Exctract specific date from diffrent font dynamic scanned PDF

Can the UiPath community confirm if I am on the right path for this project. I want to extract a policy number from a different scanned PDFs, the PDF is not tagged. The each PDF has different font and color and word size and the policy number changes location.

I tried relative scraping, but this is imaged based so it works for the first PDF and not the other because the font changes so it can not find the same exact image of the anchor.

I think the only two solutions to this are:

  1. Create a robot for each type of PDF that all have the same font, color, word size and policy number is always in the same place.
  2. Extract the text from the PDF with OCR, then have it create a data table or word document or other type, then have it extract the information from the data table using string manipulation.

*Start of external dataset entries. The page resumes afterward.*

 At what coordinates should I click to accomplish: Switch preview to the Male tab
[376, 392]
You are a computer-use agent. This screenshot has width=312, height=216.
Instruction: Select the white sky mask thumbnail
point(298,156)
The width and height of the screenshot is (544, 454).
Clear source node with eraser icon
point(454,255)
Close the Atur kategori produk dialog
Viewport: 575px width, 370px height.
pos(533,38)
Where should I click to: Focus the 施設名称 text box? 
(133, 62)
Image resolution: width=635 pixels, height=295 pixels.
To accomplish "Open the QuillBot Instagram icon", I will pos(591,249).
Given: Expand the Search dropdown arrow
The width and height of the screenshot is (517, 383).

Is this correct or is their a different method?

Policy 1
Policy 2
Policy 3

1 Like

@ricardoxh

Hi,

As of now there is no such capabilities in UiPath to extract information from scanned pdf with different fonts, size and location of attributes.

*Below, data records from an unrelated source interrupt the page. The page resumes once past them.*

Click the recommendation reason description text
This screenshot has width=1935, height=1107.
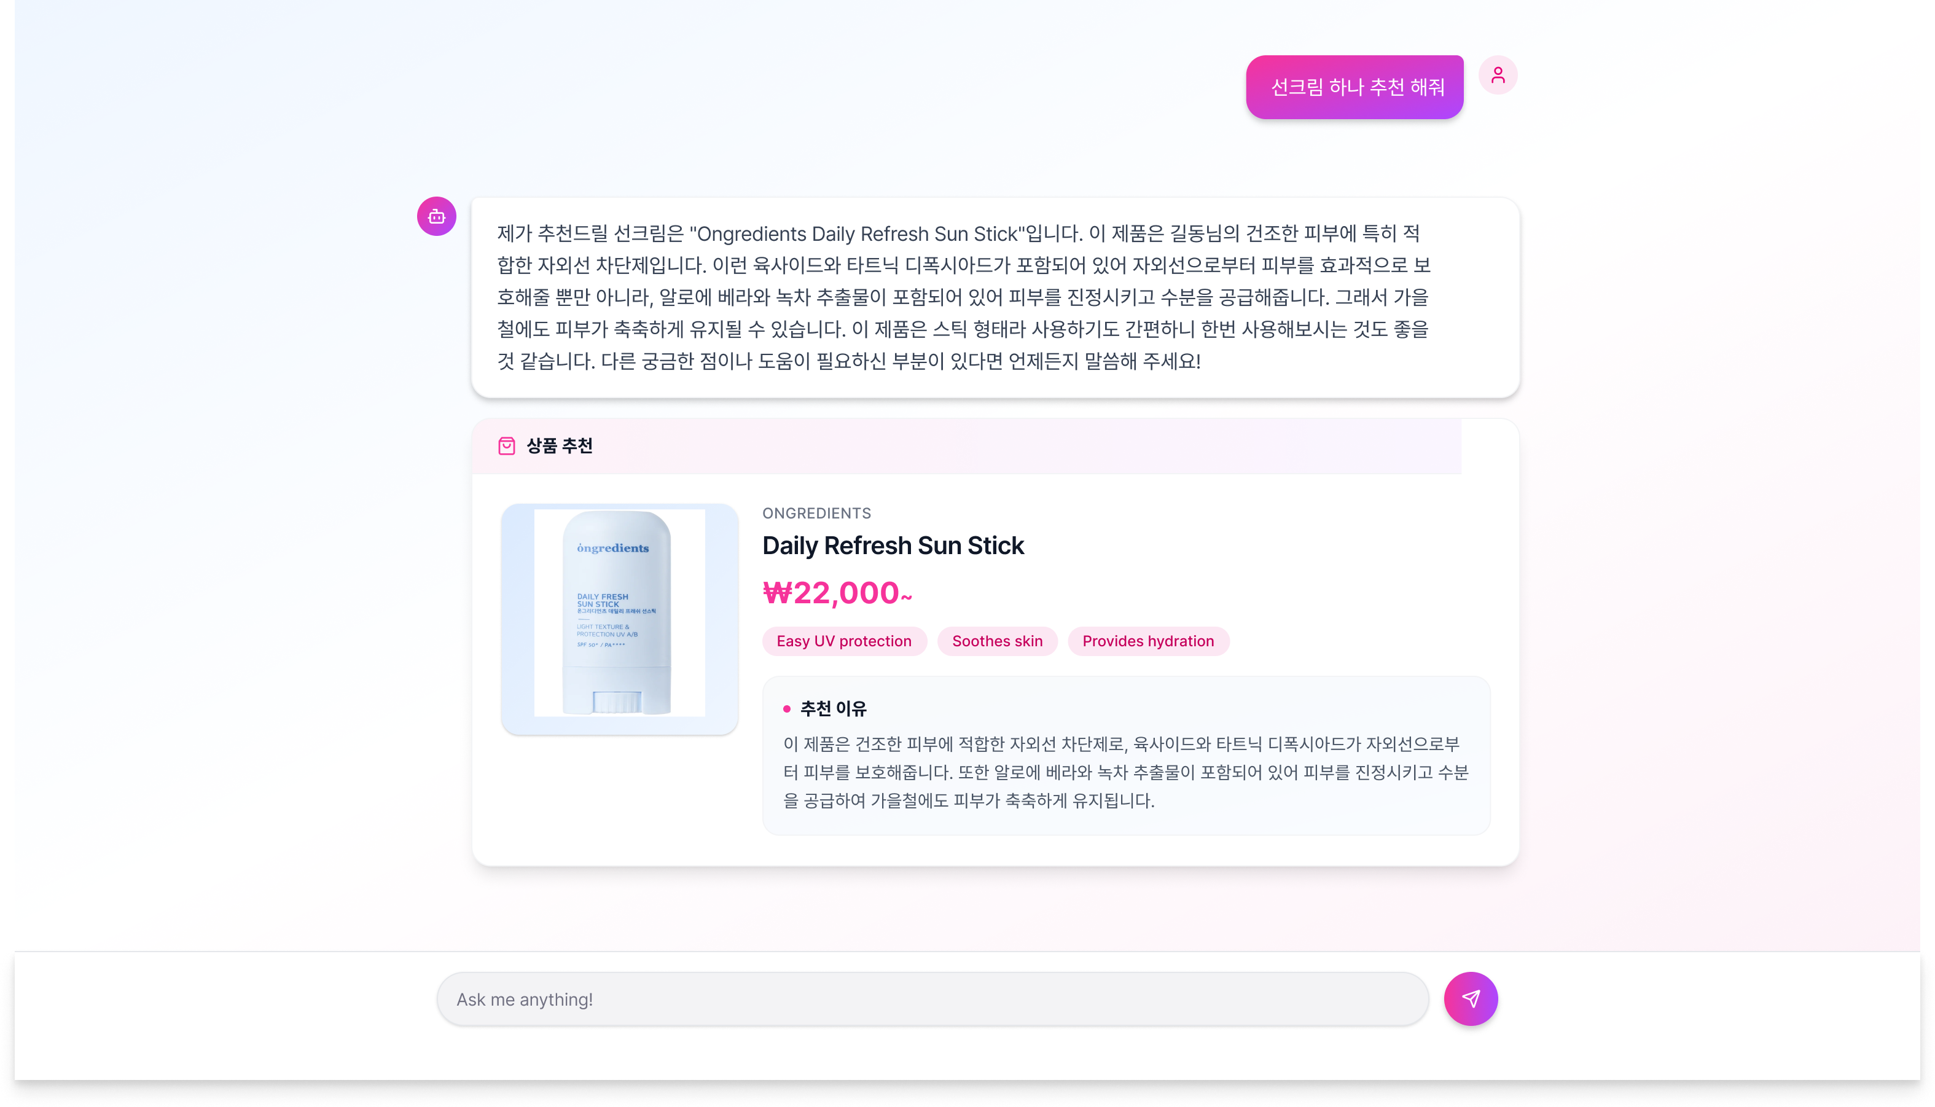(x=1126, y=772)
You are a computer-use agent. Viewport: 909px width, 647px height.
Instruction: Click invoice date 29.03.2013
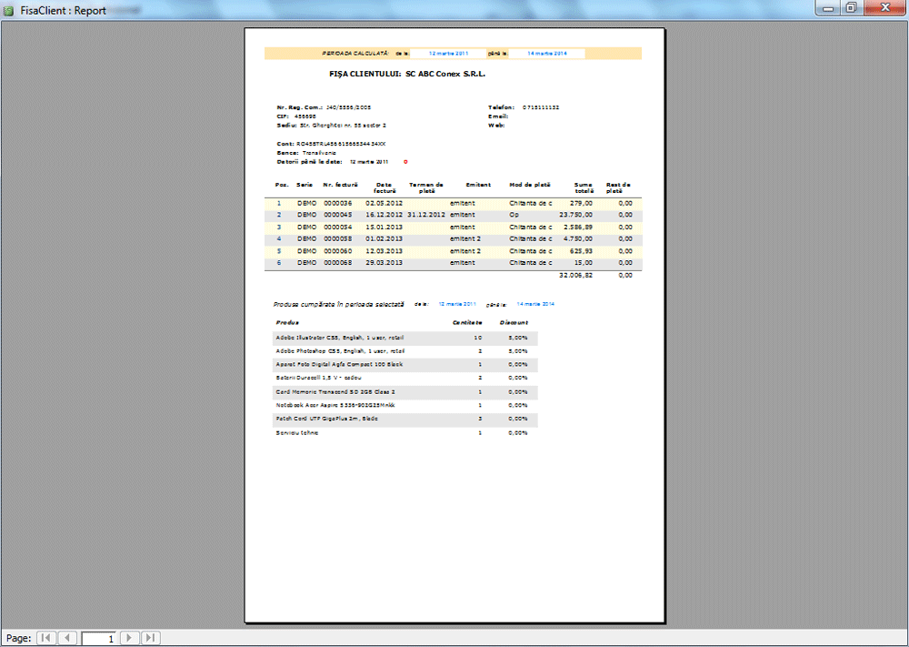pos(384,262)
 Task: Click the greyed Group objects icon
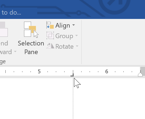[50, 35]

However with recent release on Document Understanding these capabilities are built up but limited to Invoice and Receipt attributes.

Answering your first question, Yes you have to create a different robot or you can use some logical switch expression based on name or any other attribute of file and control flow of execution based on it. For Ex.

PDF A ; PDF B ; PDF C

Will flow through switch based on name so case would be Case A, Case B, Case C.
Based on case bot will try to extract information.

On your second question, String manipulation is also possible but there would be many challenges like…

Assume one PDF have policy number like this. Policy : 12345678Test
Other might have
Policy :
12345678Test

or

Policy Effective
12345678Test 8/11/2020

Hope this will help you understand it.

Hi @ricardoxh

Single Regex can also be useful for the same to extract data which you want.

Happy Automation :raised_hands:

Best Regards
Er Pratik Wavhal :robot::man_technologist:t4: :computer:

Is there a way to classify the different pdfs into several types and then use a specific extractor for each type? This is basically the multiple robots idea, but without actually having one robot per pdf type.

1 Like

Hi
This can be handled with Document understanding
Yah document understanding is merged with three different types of extractor like regex, form and ML extractor

Only ML extractor is limited to Invoice and receipts
But still we can do this with Regex based extractor

And for different format of pdf we can use CLASSIFIERS form document understanding package itself

Kindly check with these

Cheers @ricardoxh

1 Like